Legislação de 2022 não tipifica injúria racial como no Brasil e garante ampla imunidade parlamentar para opiniões
Kylian Mbappe (10) da França gesticula durante a partida de futebol das oitavas de final da Copa do Mundo entre Paraguai e França, na Filadélfia, sábado, 4 de julho de 2026.

Kylian Mbappe (10) da França gesticula durante a partida de futebol das oitavas de final da Copa do Mundo entre Paraguai e França, na Filadélfia, sábado, 4 de julho de 2026.
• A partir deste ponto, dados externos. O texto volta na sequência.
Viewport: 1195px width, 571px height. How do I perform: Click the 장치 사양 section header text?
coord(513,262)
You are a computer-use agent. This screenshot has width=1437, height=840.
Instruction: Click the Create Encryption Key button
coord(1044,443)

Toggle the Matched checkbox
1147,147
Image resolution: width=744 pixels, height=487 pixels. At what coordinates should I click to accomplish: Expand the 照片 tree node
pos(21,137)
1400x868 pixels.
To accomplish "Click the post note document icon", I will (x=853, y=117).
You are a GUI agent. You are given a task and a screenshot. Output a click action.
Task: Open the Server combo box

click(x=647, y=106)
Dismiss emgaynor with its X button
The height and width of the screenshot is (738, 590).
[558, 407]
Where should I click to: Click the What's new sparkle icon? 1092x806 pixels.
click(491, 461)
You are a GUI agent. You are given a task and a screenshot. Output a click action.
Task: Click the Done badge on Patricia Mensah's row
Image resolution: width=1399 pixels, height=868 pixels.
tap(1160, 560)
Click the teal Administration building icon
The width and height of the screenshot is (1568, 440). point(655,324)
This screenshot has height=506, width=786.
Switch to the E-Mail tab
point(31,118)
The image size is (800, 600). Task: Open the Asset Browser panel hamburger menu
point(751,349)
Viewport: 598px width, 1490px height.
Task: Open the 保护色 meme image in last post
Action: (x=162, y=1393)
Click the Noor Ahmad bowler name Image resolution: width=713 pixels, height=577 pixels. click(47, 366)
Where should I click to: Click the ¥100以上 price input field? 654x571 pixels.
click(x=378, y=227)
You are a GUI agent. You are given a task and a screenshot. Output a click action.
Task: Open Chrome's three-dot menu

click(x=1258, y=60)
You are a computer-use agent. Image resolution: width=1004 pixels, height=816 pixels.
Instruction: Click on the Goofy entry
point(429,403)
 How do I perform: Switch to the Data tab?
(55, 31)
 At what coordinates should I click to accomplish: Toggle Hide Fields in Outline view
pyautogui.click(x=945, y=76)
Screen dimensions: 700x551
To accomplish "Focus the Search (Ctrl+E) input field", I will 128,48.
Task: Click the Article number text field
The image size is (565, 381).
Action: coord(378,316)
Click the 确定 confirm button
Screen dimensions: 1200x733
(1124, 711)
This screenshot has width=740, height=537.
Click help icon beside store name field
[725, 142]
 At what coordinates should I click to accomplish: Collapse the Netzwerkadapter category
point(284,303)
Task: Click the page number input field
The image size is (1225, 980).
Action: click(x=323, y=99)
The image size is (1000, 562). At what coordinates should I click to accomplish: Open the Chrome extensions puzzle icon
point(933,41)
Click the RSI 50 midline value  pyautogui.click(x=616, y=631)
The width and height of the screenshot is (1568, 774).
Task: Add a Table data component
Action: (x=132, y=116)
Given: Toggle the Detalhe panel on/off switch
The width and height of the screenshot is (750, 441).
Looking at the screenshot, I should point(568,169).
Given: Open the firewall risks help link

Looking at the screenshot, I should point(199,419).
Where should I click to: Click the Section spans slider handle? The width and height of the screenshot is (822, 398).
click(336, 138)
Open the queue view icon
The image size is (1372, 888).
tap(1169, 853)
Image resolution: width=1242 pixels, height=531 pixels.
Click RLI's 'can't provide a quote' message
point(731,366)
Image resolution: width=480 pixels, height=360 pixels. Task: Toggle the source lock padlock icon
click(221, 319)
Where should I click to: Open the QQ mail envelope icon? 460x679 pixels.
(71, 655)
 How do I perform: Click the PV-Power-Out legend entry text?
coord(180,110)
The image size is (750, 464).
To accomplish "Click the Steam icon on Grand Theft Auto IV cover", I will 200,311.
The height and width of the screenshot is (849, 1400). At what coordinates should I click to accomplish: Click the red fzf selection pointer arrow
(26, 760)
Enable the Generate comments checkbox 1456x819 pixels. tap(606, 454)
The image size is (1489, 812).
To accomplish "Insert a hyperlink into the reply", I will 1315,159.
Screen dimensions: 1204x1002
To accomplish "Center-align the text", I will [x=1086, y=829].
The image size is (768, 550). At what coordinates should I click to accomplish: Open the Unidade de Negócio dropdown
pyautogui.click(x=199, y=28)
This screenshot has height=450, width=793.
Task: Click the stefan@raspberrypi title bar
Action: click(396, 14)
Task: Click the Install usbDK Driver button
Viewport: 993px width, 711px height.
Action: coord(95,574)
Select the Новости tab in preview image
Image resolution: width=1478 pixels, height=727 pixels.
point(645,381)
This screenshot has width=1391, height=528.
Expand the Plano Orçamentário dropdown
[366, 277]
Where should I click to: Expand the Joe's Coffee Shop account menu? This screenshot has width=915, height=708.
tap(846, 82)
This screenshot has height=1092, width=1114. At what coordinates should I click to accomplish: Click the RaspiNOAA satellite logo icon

— AP Photo/Martin Meissner

8 de julho de 2026

As declarações racistas da senadora paraguaia Celeste Amarilla contra o atacante francês Kylian Mbappé provocaram reações de autoridades do Paraguai, da França, da Federação Internacional de Futebol (FIFA), além do próprio jogador. Apesar da repercussão internacional e da abertura de uma investigação na França, a parlamentar pode não ser responsabilizada criminalmente em seu país.

A legislação paraguaia de combate ao racismo apresenta limitações que dificultam o enquadramento de ofensas dirigidas a uma pessoa por motivos raciais. Além disso, Amarilla conta com imunidade parlamentar para manifestações de opinião, fator que amplia sua proteção jurídica.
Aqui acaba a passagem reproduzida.